4.3 Limitations and future research

Analysis of reliability through the calculation of internal consistency by means of Cronbach’s alpha is considered problematic. Sijtsma (2009) outlines that there are better measures for reliability such as the lower bounds (Guttman 1945) or omega (Revelle and Zinbarg 2009). For the sake of comparability with the originally reported values, we chose the Cronbach’s alpha approach to reliability.

One drive in the present experiment lasted 15 min. This short amount of time restricts the possible amount of interactions with the HMI. Especially for attitudes that require long-term experience (i.e., trust, acceptance) this might represent a limitation. However, the use-cases (see Table 2) chosen for the present experiment already represent a good portion of interactions that are possible with an HMI for L3 ADS (for more possible use cases see Naujoks et al. 2018). Hence, participants could derive a good impression of HMI functionality and interaction possibilities from the 15-min driver. Still, for evaluation of the ADS itself regarding lane or distance keeping and maneuvering, a longer experience might be required to provide information about a user’s acceptance and trust. Since the study thus only allows short-term evaluation of the automated vehicle HMI, only initial knowledge and interactions are the basis for user preference ratings. However, there is evidence that interaction performance (Forster et al. 2019b) and mental models that discriminate between L2 and L3 automation (Forster et al. 2019a) change with rising experience. Therefore, additional knowledge gained through experience might generate the occurrence of dissonances (Vanderhaegen and Carsten 2017). Such dissonances are characterized by an inconsistency between initial and additional knowledge and brings the potential of influencing long-term perception of the automated vehicle HMI. In this sense, future research should also consider conflicting information for different levels of automation over prolonged time periods.

As outlined in Sect. 1.2, particular circumstances apply to experimental settings in driving simulation research. The present study included N = 57 participants. Concerning the reliability analysis, the lowest subject-to-item ratio for the entire scale is observed for the meCUE equaling 1.73 and this approach can be considered uncritical. To carry out factor analyses in psychometric evaluation, Anthoine et al. (2014) found that a large number of studies reported minimum subject-to-item ratios of close to two. Due to the present sample size, an EFA on item level was not possible here. Therefore, the EFA approach was conducted using the subscales instead of single items. The sample size of N = 57 cases for the n = 34 subscales refers to a subject-to-case ratio of 1.68 and thus we conclude that this approach is reasonable. Still, the sample size in relation to conducting an EFA with proposed requirements of up to 300 cases (Tabachnick and Fidell 2007) is a drawback of this study. Conclusions of the factor structure are drawn from an aggregated level. The possibility that a different factor structure for self-report measures might have emerged on item level might have emerged cannot be categorically ruled out.

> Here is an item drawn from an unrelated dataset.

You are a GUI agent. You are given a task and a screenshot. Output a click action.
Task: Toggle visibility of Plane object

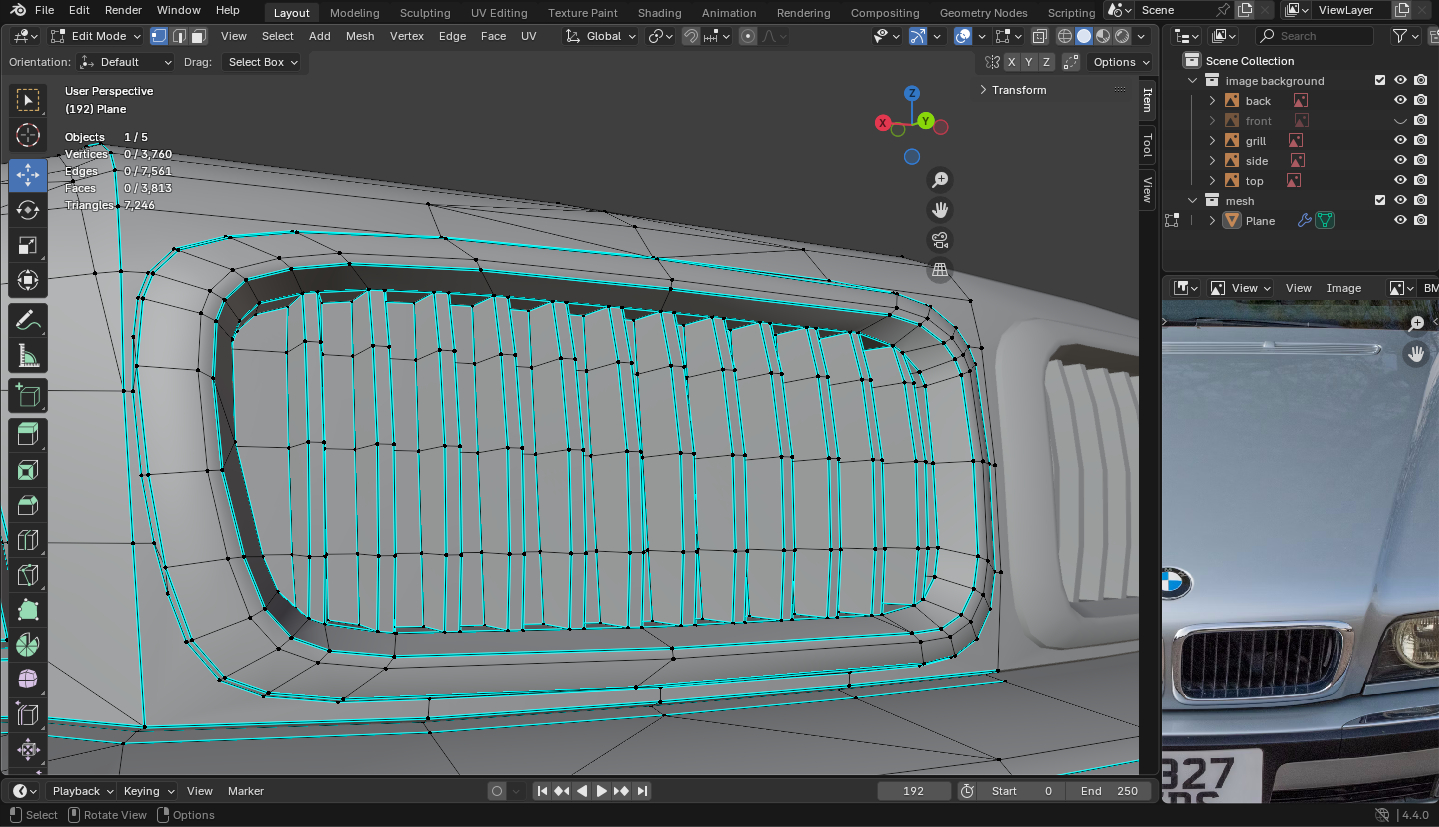click(x=1400, y=221)
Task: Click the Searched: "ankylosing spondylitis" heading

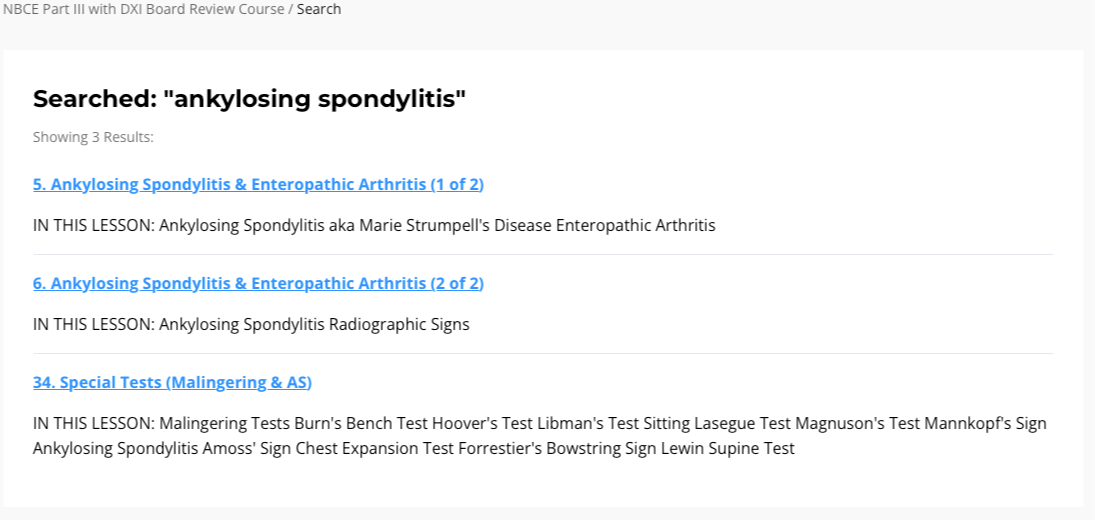Action: tap(249, 99)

The examination of criterion validity used a criterion on system level (i.e., HMI guideline compliance). Future research also needs to bring forth evidence of criterion validity on subject level. Especially for the usability-related factor of user preference, it remains to be seen whether and how well self-reports are reflected in interaction measures such as accuracy, speed or attentional demand (Wickens et al. 2015). In that vein, Forster et al. (2018a) outlined the importance of a multi-method approach (Hornbæk 2006; Nielsen and Levy 1994) when evaluating ADS. The present work contributes to this call for methodological development as it provides empirical evidence of the suitability of different self-report measures for L3 ADS. However, future research efforts are necessary to find out about the suitability of different observational measures and their relationship with self-report measures. First empirical results on this issue are reported by Forster et al. (2019b).

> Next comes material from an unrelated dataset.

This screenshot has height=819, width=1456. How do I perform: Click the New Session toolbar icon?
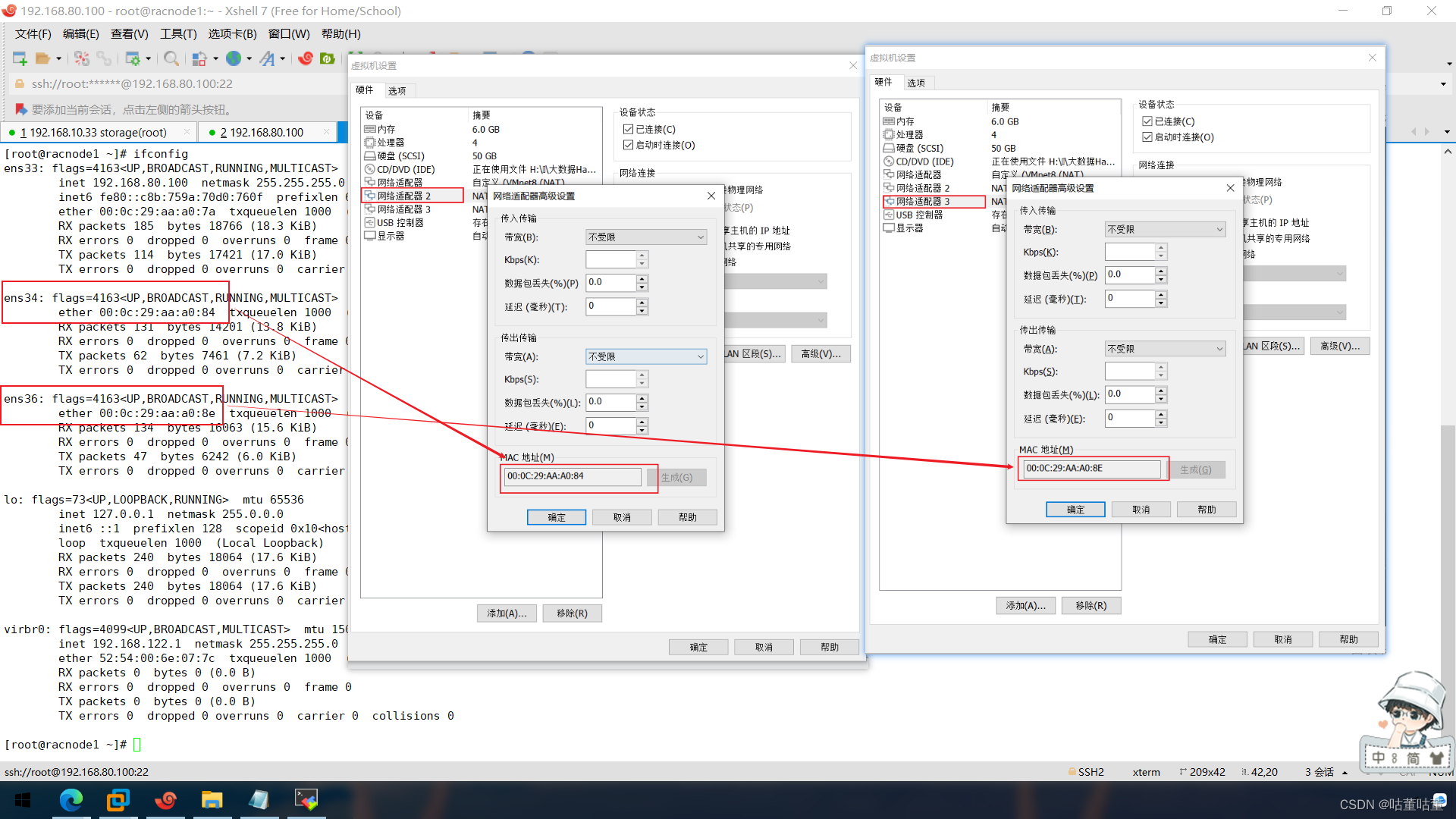click(x=20, y=58)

The present sample was drawn from BMW employees and supplier companies. This might be a critique for the study outcome concerning self-report measures. Although BMW employees might differ from the general population in some aspects, this does not necessarily limit the external validity of the current findings. The main focus of the current study was not participants’ general attitude towards automated driving and cars, but specific aspects of the HMI as targeted by the scale items. The sample consisted of people with diverse backgrounds. Among others, the sample included participants working for suppliers, business partners and interns, who differed in demographic variables (see for example age) as well as educational background (e.g., economists, psychologists, computer scientists). In this regard, it might be argued that the sample could have been even more representative of the population in question than, for example a sample drawn from college students, who have been shown to differ substantially from the population at large and “are among the least representative populations one could find for generalizing about humans” (Henrich et al. 2010). Taken together, inferences drawn from the sample investigated in the current study should also generalize to the population of drivers evaluating an ADS in the future.

The open question of how to proceed with scales that revealed limited psychometric properties remains. For example, one might still apply a scale but discard certain items that were problematic in this context (see Table 6). This could also improve reliability of the respective subscale but at the same time one could debate whether the scale still covers the initially proposed construct comprehensively. If a scale, however, brings specific instructions on how to calculate overall scores such as the SUS, deleting items is not an option. The adaptation of wording of single items is also a possible approach. Especially in acceptance research using items of the UTAUT framework, subtle differences were apparent in the works on different levels of automation (Adell 2010; Rahman et al. 2017). When adapting existing items or even adding new items due to certain peculiarities of HMI functionality, one has to consider that this influences reliability of the scale. Moreover, adding items to an already reduced item pool can affect construct validity by adding to the correlational matrix between items and potentially leading to new dimensions in factor analyses. Also it can change content validity through shifting the focus of the subscale. Some tools such as the meCUE bear the advantage of their modular nature. This means that not all subscales need to be applied but can be administered independently from each other. Therefore, if the present work for example found limited reliability of one pragmatic subscale, the other scales can still be used regardless in terms of reliability. Concluding, there are several possibilities on how to improve certain questionnaires in new contexts but one has to keep in mind that interventions might affect psychometrics not only to the better.

5 Conclusion

To conclude, SUS, UTAUT, UEQ and meCUE revealed the most positive results concerning psychometrics in L3 ADS evaluation. For an overall L3 ADS HMI evaluation, results from this study suggest to apply the meCUE when all dimensions of preference are of interest. Depending on the specific aspect of a particular study (i.e., design, interaction or acceptance evaluation), we recommend to apply scales or subscales that suit the respective purpose (see Sects. 3.4.2 and 4.2.2). The present work points towards the importance of psychometric scale evaluation in a new context. Since the L3 ADS circumstances are fundamentally different from conventional human–computer interaction, self-report measures do not necessarily work as proposed in their original context. When setting up an experiment for automated driving and HMI research, one has to face challenge of choosing between available self-report measures. The present study provides researchers and practitioners with a recommendation of self-report measures and their suitability for evaluating L3 ADS.